Speaker or Narrator, and Point of View

This is a first-person speaker who holds the view that the fragility of paper is similar to that of human life. The speaker directly addresses the reader in the second person.

Form and Meter

The poem is comprised of nine quatrains and a single line at the end, all written in free verse.

Metaphors and Similes

Metaphors
-The poem as a whole is structured as an extended metaphor of paper as living, transparent tissue.
-"If buildings were paper, I might / feel their drift" (Lines 13-14): Buildings are imagined as paper.
-"An architect could use all this, / place layer over layer, luminous / script over numbers over line" (Lines 25-27): The products of writing are compared to building materials.

Similes
-"fly our lives like paper kites" (Line 24): The way that money relates to our lives is compared to flying a paper kite.

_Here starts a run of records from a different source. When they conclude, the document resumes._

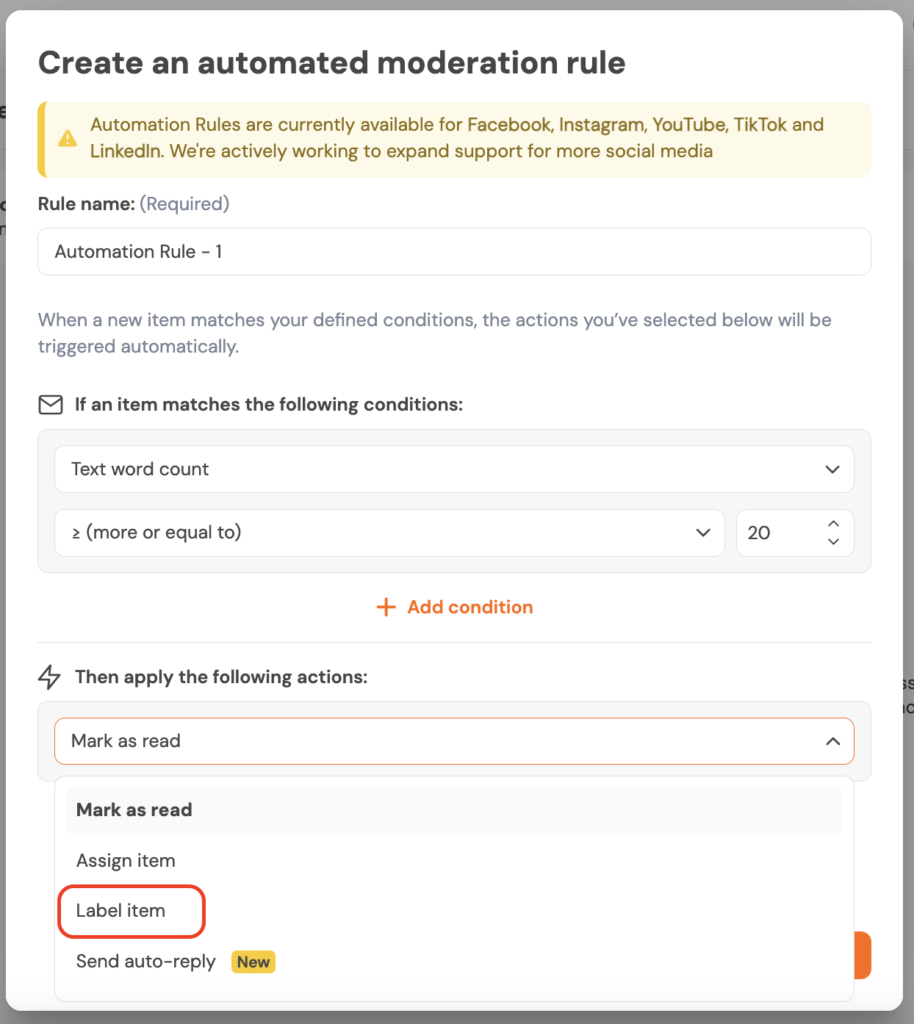Collapse the Mark as read actions dropdown
The height and width of the screenshot is (1024, 914).
click(832, 741)
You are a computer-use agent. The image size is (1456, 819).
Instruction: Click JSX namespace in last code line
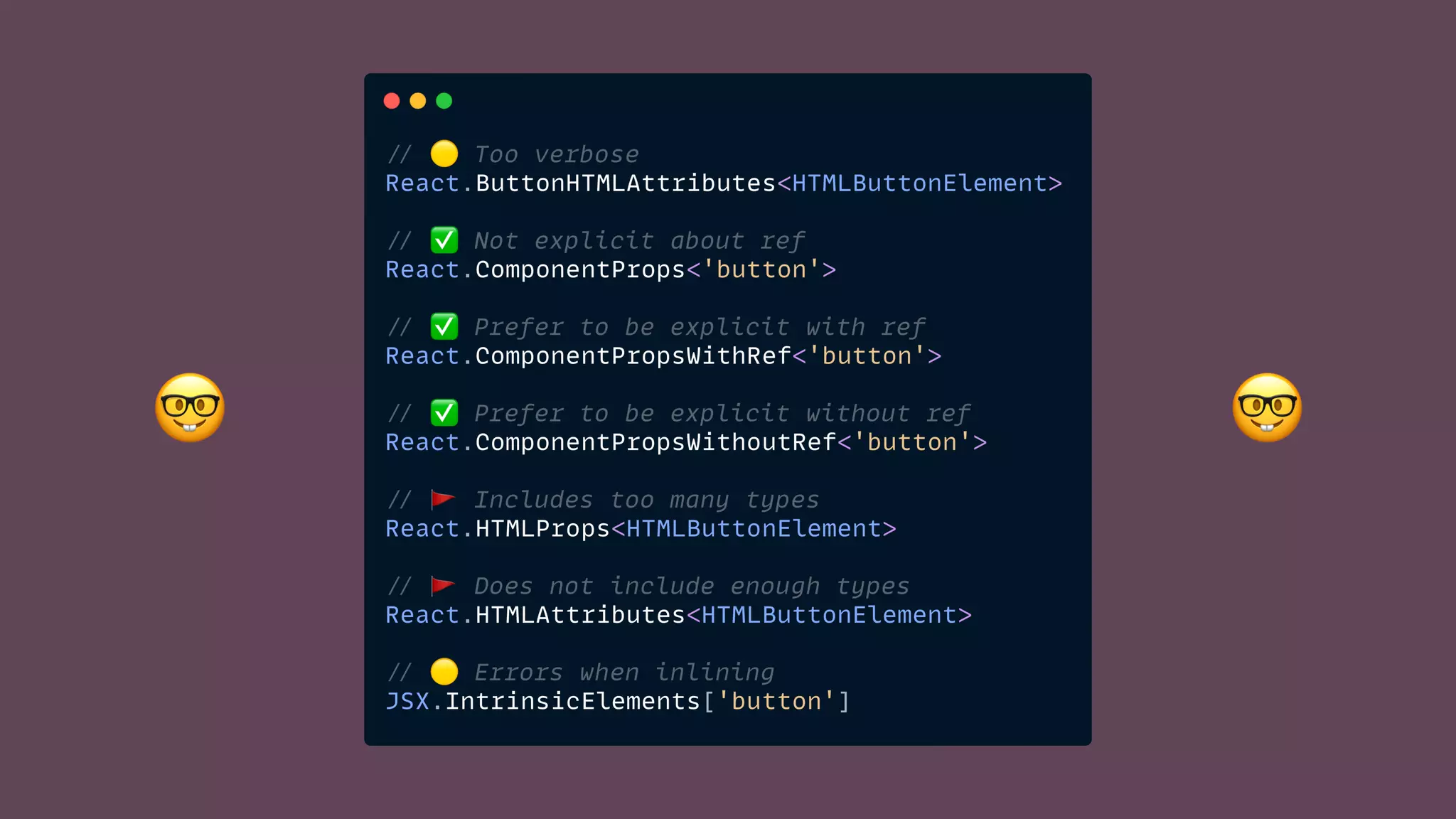pyautogui.click(x=407, y=702)
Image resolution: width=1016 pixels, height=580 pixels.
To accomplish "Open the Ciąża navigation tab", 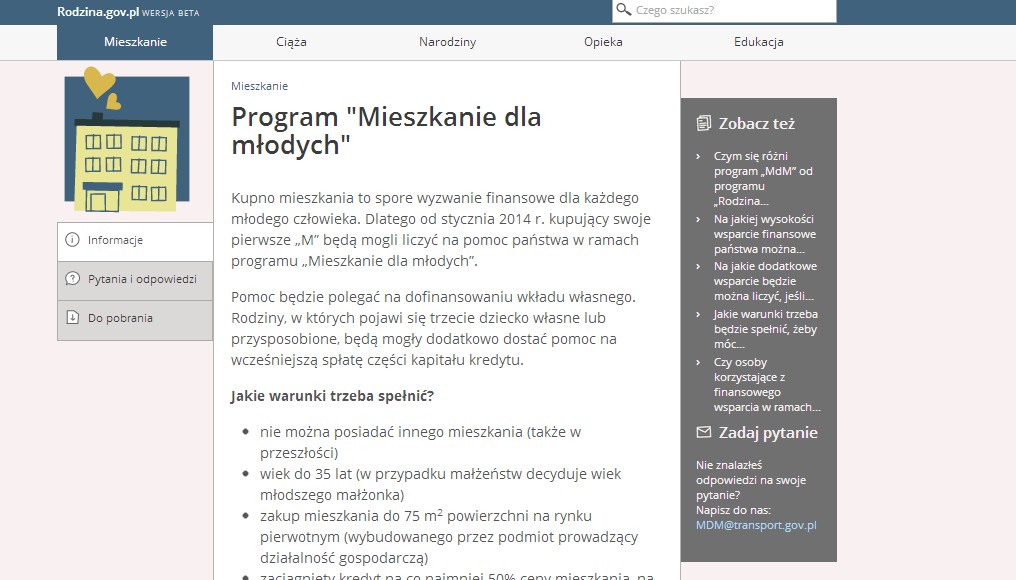I will [291, 42].
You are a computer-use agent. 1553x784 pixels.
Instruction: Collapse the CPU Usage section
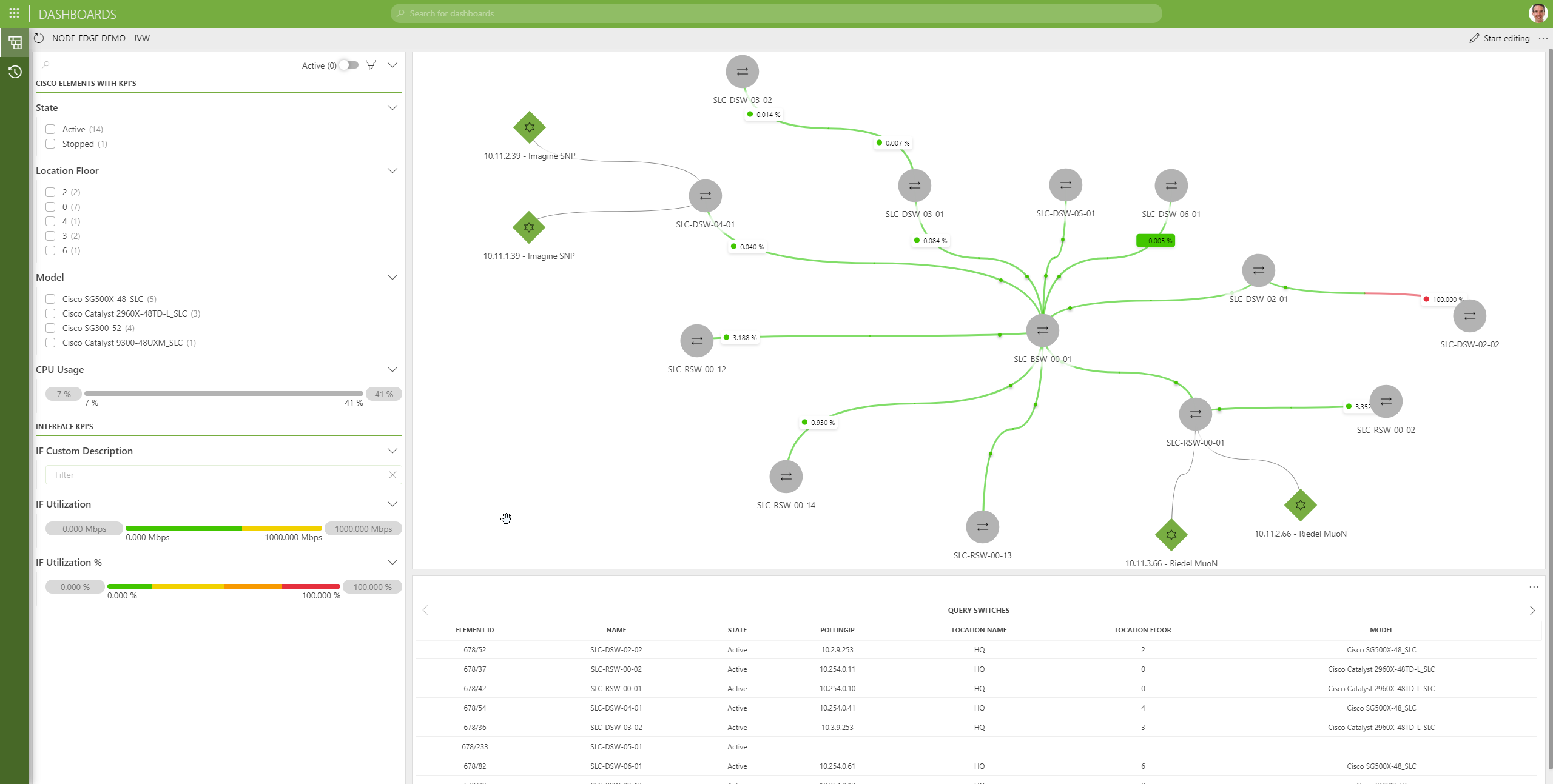[x=392, y=369]
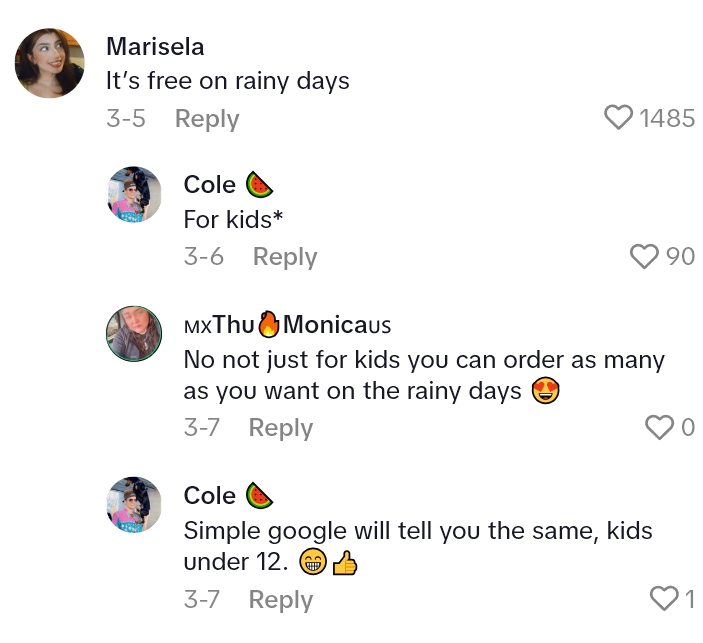The image size is (703, 643).
Task: Reply to Cole's "Simple google" comment
Action: [281, 600]
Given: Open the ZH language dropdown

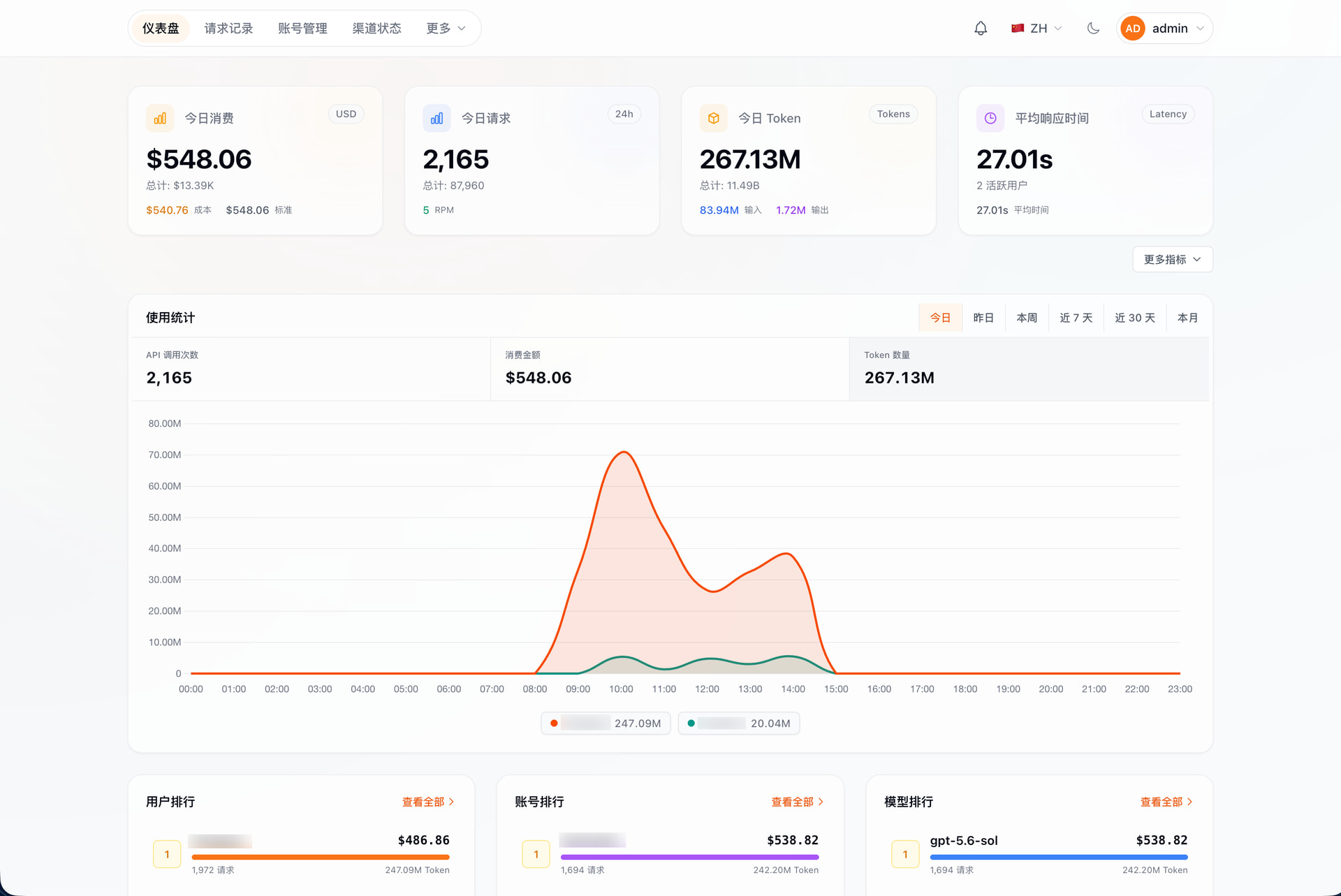Looking at the screenshot, I should [x=1037, y=29].
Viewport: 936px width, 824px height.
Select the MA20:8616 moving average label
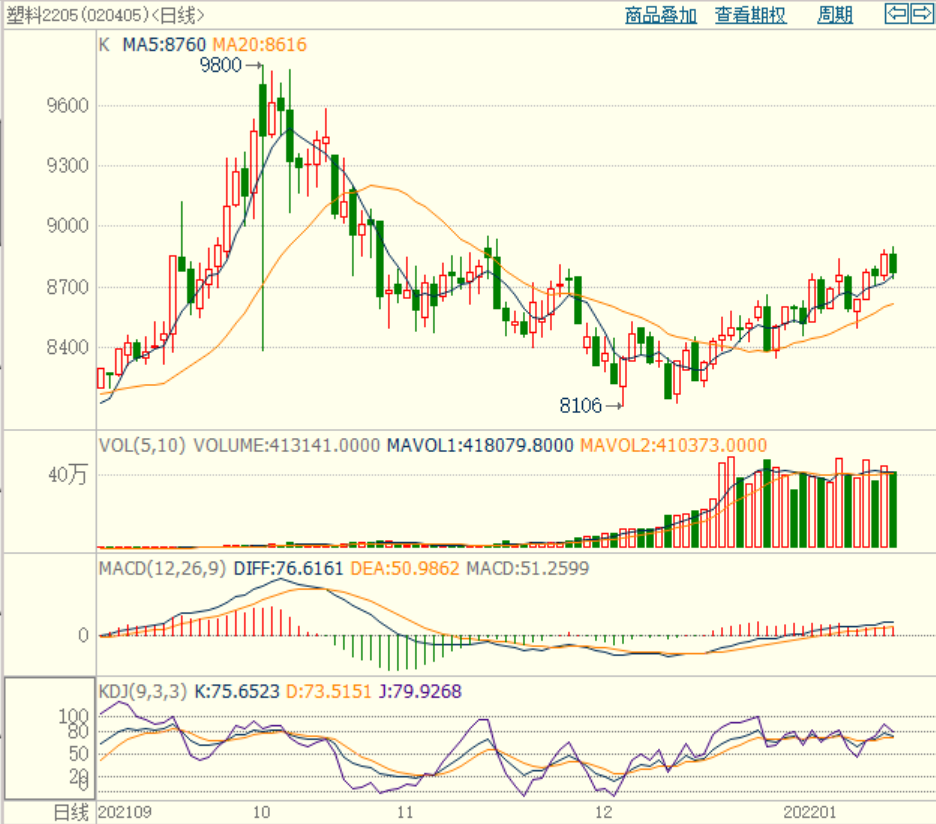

Alliteration and Assonance

Alliteration
-"pages smoothed and stroked" (Line 11): The /s/ repeats.
-"what was paid by credit cards" (Line 23): The /c/ repeats.
-"the marks / that rivers make, roads, / railtracks..." (Lines 18-20): The /r/ repeats.
-"place layer over layer, luminous..." (Line 26): The /l/ repeats.
-"never wish to build again with brick // or block"(Lines 28-29): The /b/ repeats.
-"transparent, // turned into your skin" (Lines 36-37): The /t/ repeats.

Irony

The image of the speaker imagining buildings made of paper is ironic because it is so unexpected—of course, paper structures would not hold up the way concrete does. But this image is further developed and explained, and the initial irony fades.

Genre

Lyric, Praise Poem, Allegory

Setting

The setting is unspecified, taking place in the speaker's mind as the reader is guided through various mediations on paper.

Tone

Meditative, Pensive, Constructive, Humble

Protagonist and Antagonist

The protagonist is the speaker who meditates on paper and the transitive nature of life. The antagonist is human hubris that believes in immortality and permanence.

Major Conflict

The conflict that the poem suggests is that many people do not want to consider mortality because it makes them feel fragile. But, as told through the metaphor of paper, fragility is a sign of being well-loved. It is what allows the light to shine through.

Climax

The climax arrives when the speaker, instead of just hinting at the connection with the metaphor of paper as humanity, outright states that the structure the architect raises is made of the reader's skin.

Foreshadowing

The title of the poem foreshadows the multiple ways in which "tissue" is explored in the poem as both paper and human skin.

Understatement

N/A

Allusions

The poem alludes to the stories of creation in Abrahamic religions or in spiritual worldviews. By presenting an architect who creates buildings, the poet alludes to the creator of human life.

Metonymy and Synecdoche

-The image of "a hand" writing a genealogy into the back of the Koran is a synecdoche that defines the person by their hand.

-The "credit card" could be considered a synecdoche for the entire modern financial system.

Personification

Paper is personified in the poem when grocery slips "might fly our lives like paper kites" (Line 24).

Hyperbole

N/A

Onomatopoeia

In the line, "they fall away on a sigh, a shift" the word "sigh" is an onomatopoeia that is used to describe relief.